Bill, having come across the little Susan, eventually finds Josella huddled away in a country cottage with three blind friends. The six slowly settle into a daily routine of survival, beset by a world narrowing around them. The roads deteriorate, fuel supplies run short, and the triffids besiege their "farm." The humans spend years building defenses against them, but the plants lean, and they are patient. Time is on their side. One day, however, a helicopter lands on the lawn and Bill's party finds out that the original group has reached the Isle of Wright, cleared it of triffids, and is busy building a new world.

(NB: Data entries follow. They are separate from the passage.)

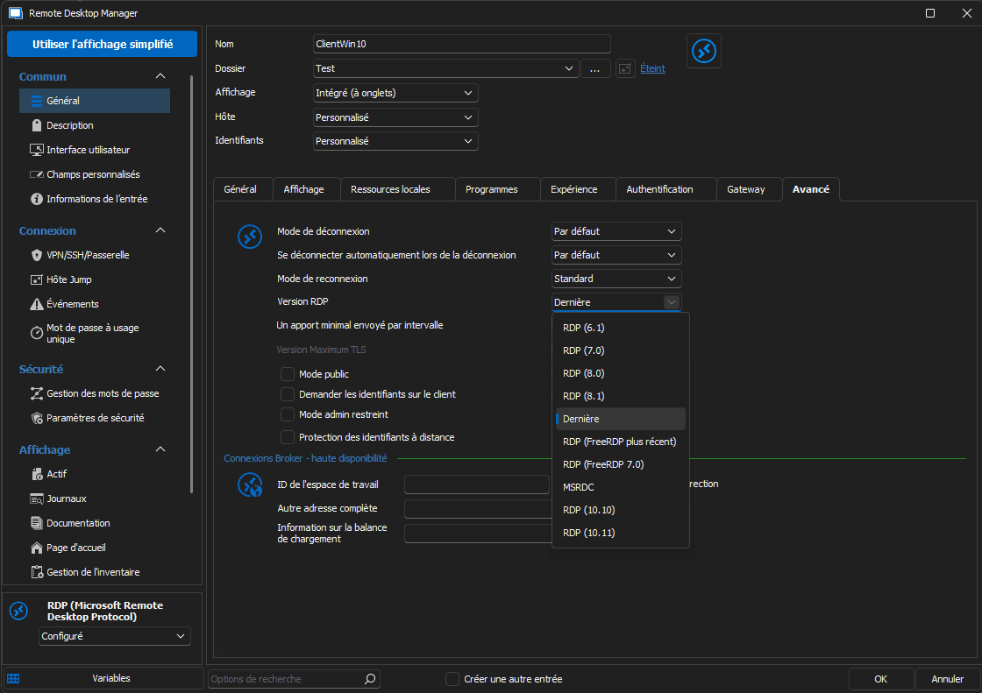The image size is (982, 693).
Task: Open the Interface utilisateur section
Action: 88,150
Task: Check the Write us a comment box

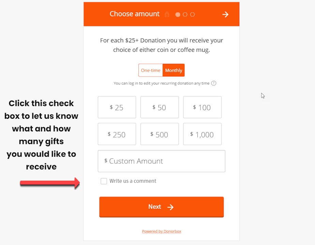Action: (x=104, y=181)
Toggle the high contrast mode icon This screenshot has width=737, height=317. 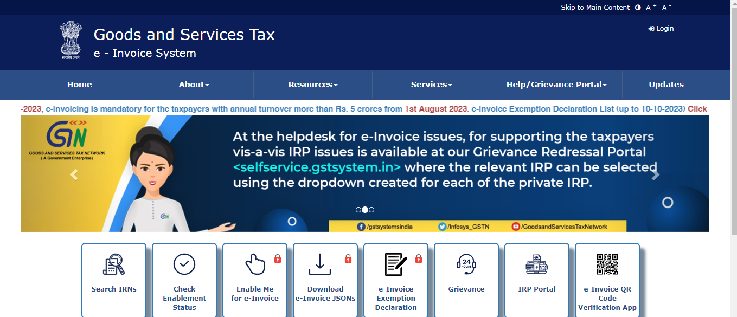[638, 8]
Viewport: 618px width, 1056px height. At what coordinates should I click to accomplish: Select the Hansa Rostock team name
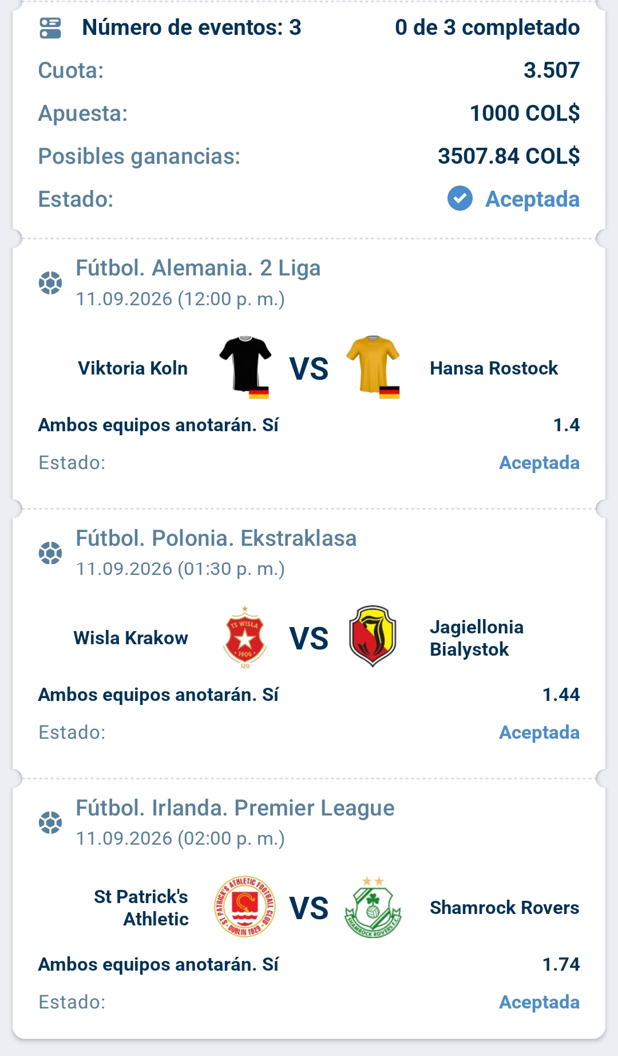coord(494,368)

Before it can join them there, however, Bill's party has to undergo a final ordeal when a bunch of soldiers come to their home and attempt to shanghai them into their own new semi-feudal order where a bunch of petty tyrants would run their own fiefs populated with blind under the pretext of saving them. They are also busy building an army to fight off possible invasions or invade others. It is so incongruous that one involuntarily recalls the famous "shaft-gap" scene in Dr. Strangelove. After outwitting the soldiers, the party joins to Isle of Wright group.

The book is an unmistakable product of Cold War apprehension about what many perceived to be the impending doom of the human race. Written at the time when the Russians had just exploded their own atomic bomb (but before the true nuclear horrors of the hydrogen weapons), the novel is a reflection of the fright that one day (and possibly sooner than later), humanity will slip off the tight-rope of nuclear brinkmanship into the abyss of nuclear holocaust. It is no coincidence that the Russians engineer the triffids in the first place in an apparent attempt to deal with overpopulation, lack of resources, and overcome dependence on capitalist oil. It is ironic, of course, that it takes the greed of Westerners to unleash the scourge upon the world.

It would have been a feeble scourge though if people had retained their advantage: sight, but this they lose when an orbiting satellite discharges its hideous weapon designed to blind (and others, like the mysterious plague that killed many of the survivors). This was years before the Russians launched Sputnik (1957), moving intercontinental ballistic missiles and satellite weapons from theory into practice. But the writing was on the wall and Wyndham correctly saw it.

Another bit of the Cold War shadow hanging over the book is the touching faith of many Britons in America. It is expressed several times throughout the book and ranges from "the Americans could not let something like this happen to them" to "they will be here any time soon to rescue us." Whether they would was, of course, the quintessential puzzle for the Europeans. Although dismissed by everyone who let himself or herself acknowledge to true magnitude of the disaster, the blind faith in America is touching even today. If America does not save the world, who would? Who could?

Beside the political allegory, the book is a thoughtful rumination on morality. There are no easy choices, and many wrong ones that look right. The incessant militancy of man still lurks underneath. Even though the triffids appear to be the ostensible danger, it is clear that they will be tamed or destroyed in due course. Once man establishes even a tiny foothold, he will eventually master his environment. The truly scary part that Wyndham leaves tantalizingly open, is the design of other fellow men. Like Torrence and his ilk who want more than survival. They are bent on conquest, however strange this may appear. What happens to the Isle of Wright colony and Torrence's neo-feudal army is something one can only speculate at.

I love tales of humanity overcoming adversity (which explains why I am so partial to Heinlein's work) and The Day of the Triffids is among the best. Written over half a century ago, it has lost none of its potency and urgency. There's an authorized sequel by Simon Clark called The Night of the Triffids, which is set 25 years from the end of Wyndham's story. It's worth checking out.